Good point. The B-52 doesn’t pressurize the whole fuselage. Just the crew compartment.

> airliners usually just become cargo planes for quite a long time before retirement

Out of curiosity, do they not pressurize the cargo hold?


Replies

bri3dyesterday at 9:46 PM

> Out of curiosity, do they not pressurize the cargo hold?

Well, the DC-3 is a fun example, because it wasn't pressurized to start with.

But no, normally converted freight aircraft are fully pressurized; it's more expensive and more intrusive to redesign the plane to have a cockpit pressure bulkhead than it is to just leave the whole thing pressurized. There are some exceptions like the Beluga, usually due to door design constraints (at some point, making a cockpit pressure bulkhead becomes easier than making a giant pressurized door). This trend in retrofits might change; flat aft-pressure-bulkhead retrofits are becoming a thing to increase cubic footage capacity, and at some point someone might decide that the effort required to engineer and certify a cockpit bulkhead would be worth some advantage in door design or cargo capacity in a broader sense.

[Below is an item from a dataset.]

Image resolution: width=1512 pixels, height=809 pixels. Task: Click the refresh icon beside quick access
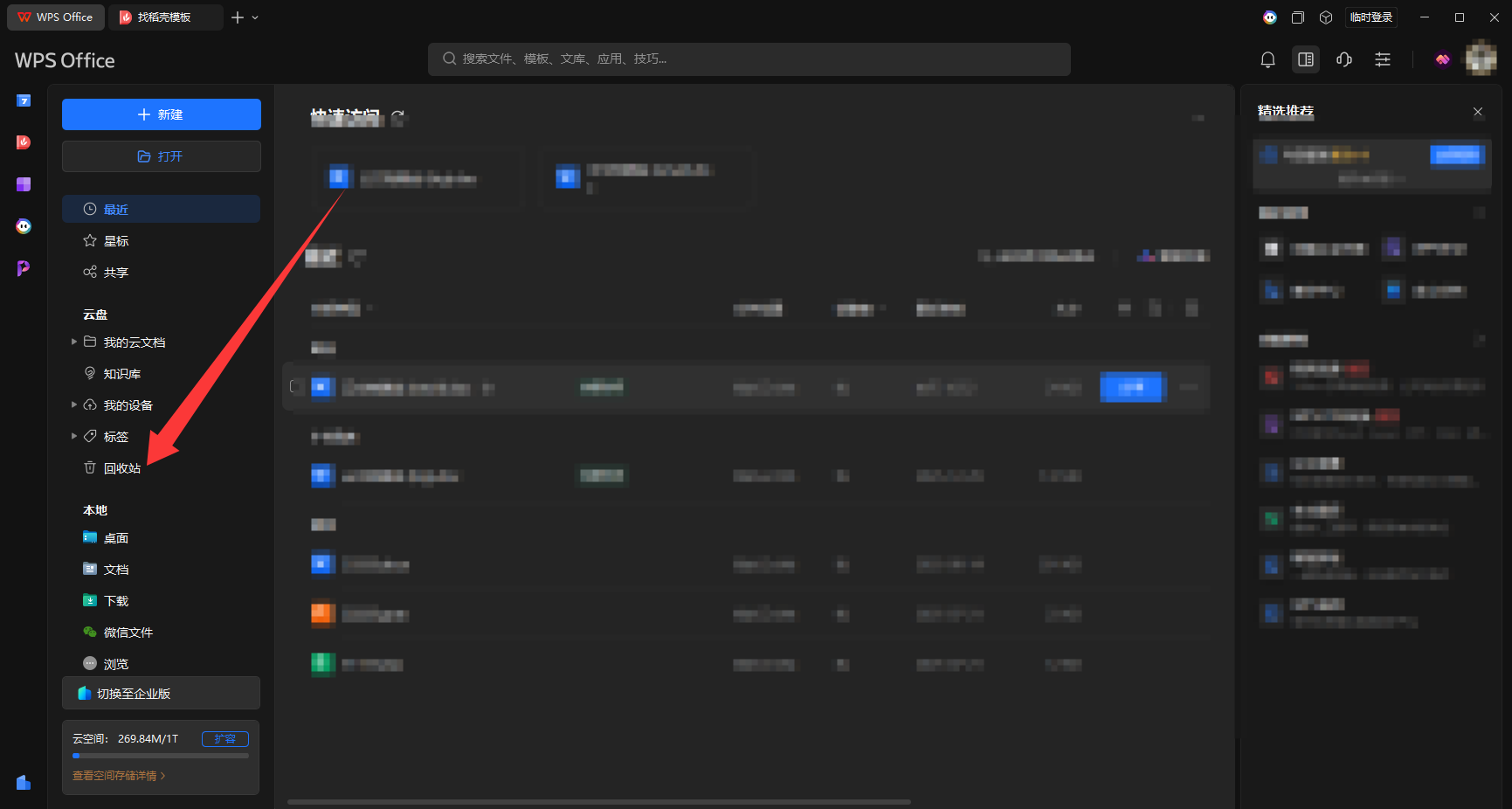tap(398, 116)
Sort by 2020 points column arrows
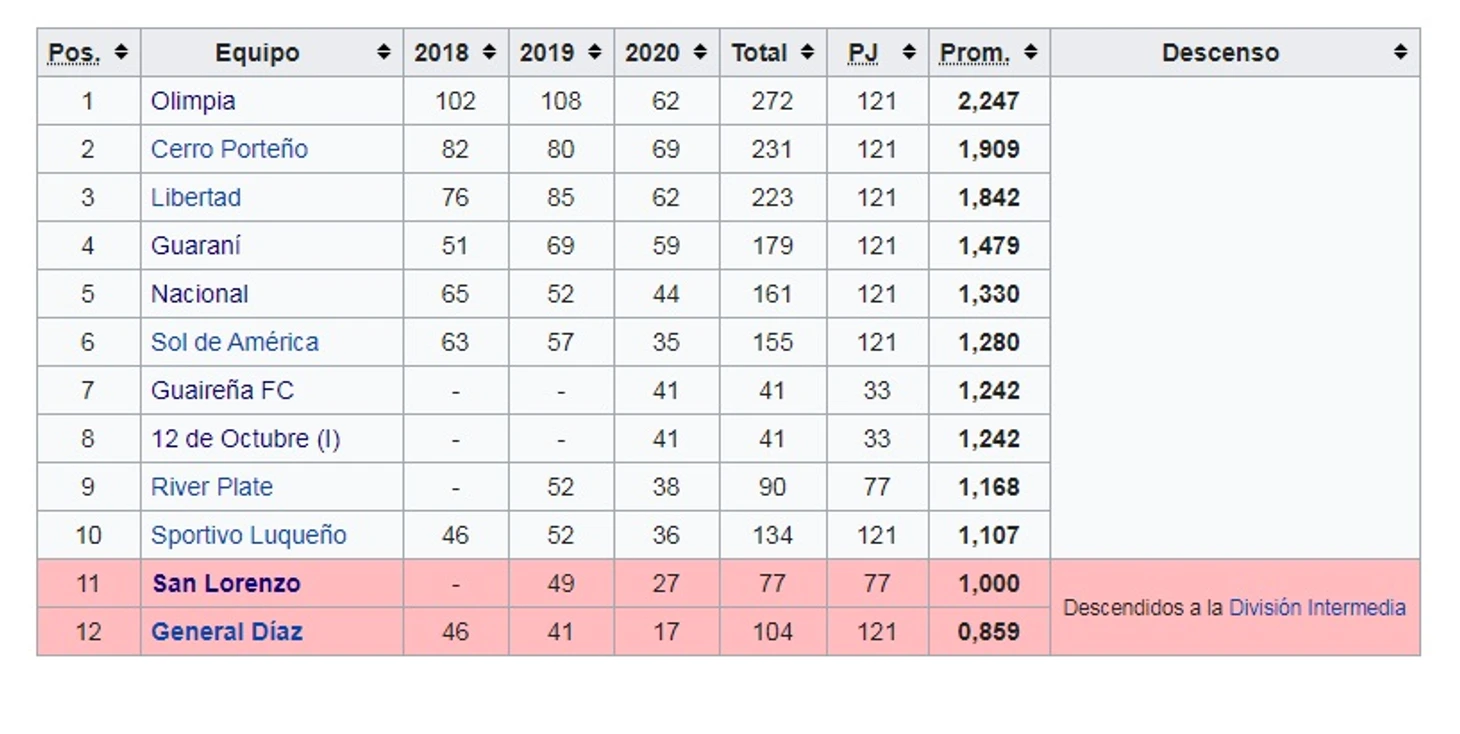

But for now, they're usually fully pressurized.

The main reason why planes get a second life in freight is that freight carriers have _way_ more options for utilization; they fly fewer hours overall, hold the plane until it's completely full, and utilize different airports and routes. A loud, inefficient plane is OK to fly twice a day between two fixed airports with no noise restrictions, but useless to a passenger carrier who wants to make four or five turns between whatever airports are necessary and doesn't have guaranteed utilization to cover the overhead - right back to your original point, which I don't think anyone was really disagreeing with.